Stating a desire to spend more time with family, particularly with his 8-year-old son — an aspiring basketball player — Penley mulled over the decision the past couple of months.
He felt the timing was right with the Bucs coming off a season in which they went 29-6 and swept Watauga Valley Conference, District 1-A and Region 1-A championships. They advanced to the TSSAA state tournament for the first time since 2008.
Penley, named the Times News/Johnson City Press All-Northeast Tennessee coach of the year in March, said he never wanted his legacy to be a coach who left when the cupboard was bare. It’s far from it: The Bucs return three starters, including Kaleb Meredith, who averaged nearly 19 points per game, from last year’s state tournament team.

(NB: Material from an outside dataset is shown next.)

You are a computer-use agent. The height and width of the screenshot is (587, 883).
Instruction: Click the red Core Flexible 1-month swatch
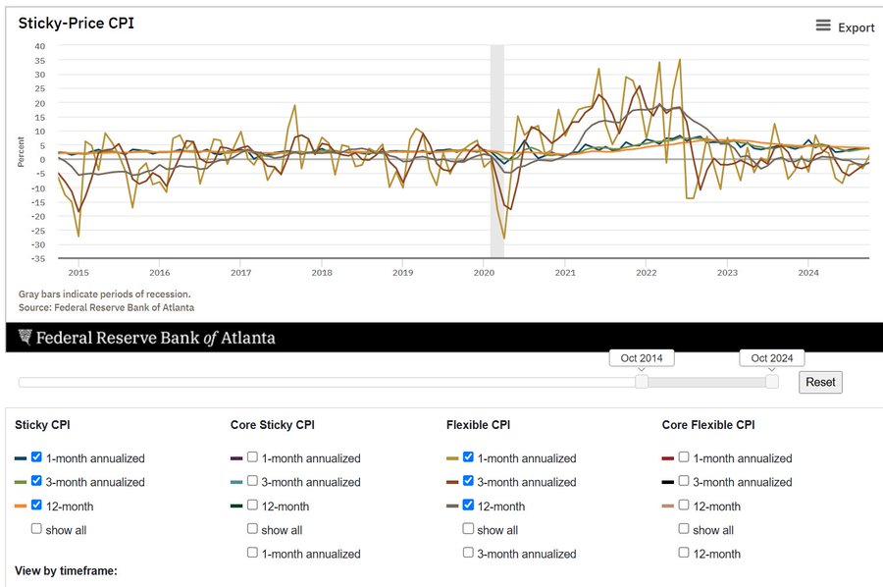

“The program is healthy. This all will make the transition go much more smoothly,” Penley said. “For everything there is a season; I feel the timing is right for me to step away from the day-to-day basketball coaching duties. The two most important things in my life are faith and family.
“A large part of this decision is my strong desire to spend more time with my family, particularly as my son grows as a young man and as a basketball player himself. I do not want to look back years from now with regrets on time passed by.”
Penley remains a part of the University High faculty and continues to serve as golf coach. He added he’s not announcing a retirement, just taking a step back from the time-consuming role of basketball coach.
During his 12 seasons as UH coach, Penley accumulated more than 200 wins and his teams made nine region appearances. The Bucs advanced to three region finals, winning two championships. They also made two TSSAA Class A state tournament appearances. More than the success on the court, Penley hopes he’s made a bigger impact off it.
“I am proud of what we as a program have been able to accomplish, but even more important than wins and losses and championships won is the potential a coach has to have positive impact on the lives of young people,” he said. “My goal every season is for my players to grow and mature as players as well as men.
“It is my sincere hope when players graduate from University High, they have improved their basketball skills — but also their time-management skills, work ethic, leadership and character. I want them to look back over their career and to have enjoyed their time in my program while making lasting, positive life-long memories.”
Penley has given them an example of work ethic, earning a doctorate degree in Educational Leadership from ETSU in 2018 while coaching and teaching full time. He has also served in a larger administrative role when needed.
He had high praise for Rice, noting a vast improvement in the girls’ program from his first season to the second year. Assistant coach Jeff Meredith remains with the boys’ program, making it an easy transition.